Mr. Portman said the county employees handling the ballots finished the precinct they were working on and stopped after having counted about one-third of undervotes from Miami-Dade County.
At that point, Mr. Portman said, the Bush campaign had picked up 92 votes, while Mr. Gore picked up 50.
They were using a much more stringent standard here today than they had used in Broward and Palm Beach counties, Mr. Portman said. The standard (in Leon County) was "clear intent of the voter,' no dimples.
Mr. Portman, who had previously observed both the Broward and Palm Beach hand counts, said that if the standard used Saturday had been applied in those cases, there's no way Gore would have ended up with as many votes as he did.
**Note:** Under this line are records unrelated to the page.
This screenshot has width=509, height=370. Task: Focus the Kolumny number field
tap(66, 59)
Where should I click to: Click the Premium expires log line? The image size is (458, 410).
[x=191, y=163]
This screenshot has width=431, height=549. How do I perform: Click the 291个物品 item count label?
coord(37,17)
The hand count in those two counties reduced Mr. Bush's lead over Mr. Gore to 537 votes from more than 900.
Mr. Portman said the U.S. Supreme Court's halting of the ballot count was very encouraging, and it might mean the end of something that never should have happened in the first place.
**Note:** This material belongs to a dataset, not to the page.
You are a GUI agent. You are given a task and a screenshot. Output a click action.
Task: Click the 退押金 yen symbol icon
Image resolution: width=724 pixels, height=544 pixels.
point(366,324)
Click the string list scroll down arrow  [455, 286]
After a marathon of live TV appearances Saturday morning on CNN, Fox News Network, MSNBC and NBC's Today show, where he laid out the Bush campaign's objections to a hand count of disputed ballots, Mr. Portman admitted: I'm working on about four hours' sleep.
Mr. Portman, who has popped in and out of Florida in the weeks since the presidential election, finished his work on Capitol Hill Friday afternoon, caught a flight back to Cincinnati and was pulling into the driveway of his home in Terrace Park when Bush campaign officials in Austin, Texas, called and asked him to come to Tallahassee immediately.
I turned around, went back to the airport, and here I am, Mr. Portman said.
He arrived in the Florida capital about 11 p.m. Friday and went into several hours of meetings, where he found the Bush legal and political teams in a state of shock over the 4-3 decision of the Florida Supreme Court, which ordered a hurried count of thousands of ballots.
Our people were stunned, but I think the Gore people were just as stunned, Mr. Portman said.
What makes this so distressing is that these four (Florida Supreme Court) justices are so out of step with everybody else in this case, Mr. Portman said. They are not only out of step with the legislature and the executive in Florida, but with the judicial system in Florida. This decision comes out of left field.
Mr. Portman has long and deep ties to the Bush family. In the late 1980s, he worked in the administration of President George Bush as the White House legislative liaison.
This year, he was a high-profile surrogate for the Texas governor on the campaign trail.
Before the vice presidential debate, he helped Mr. Bush's running mate, Dick Cheney, prepare by playing Joseph Lieberman in a series of mock debates; and he played the role of Mr. Gore in a preparation session before the final presidential debate.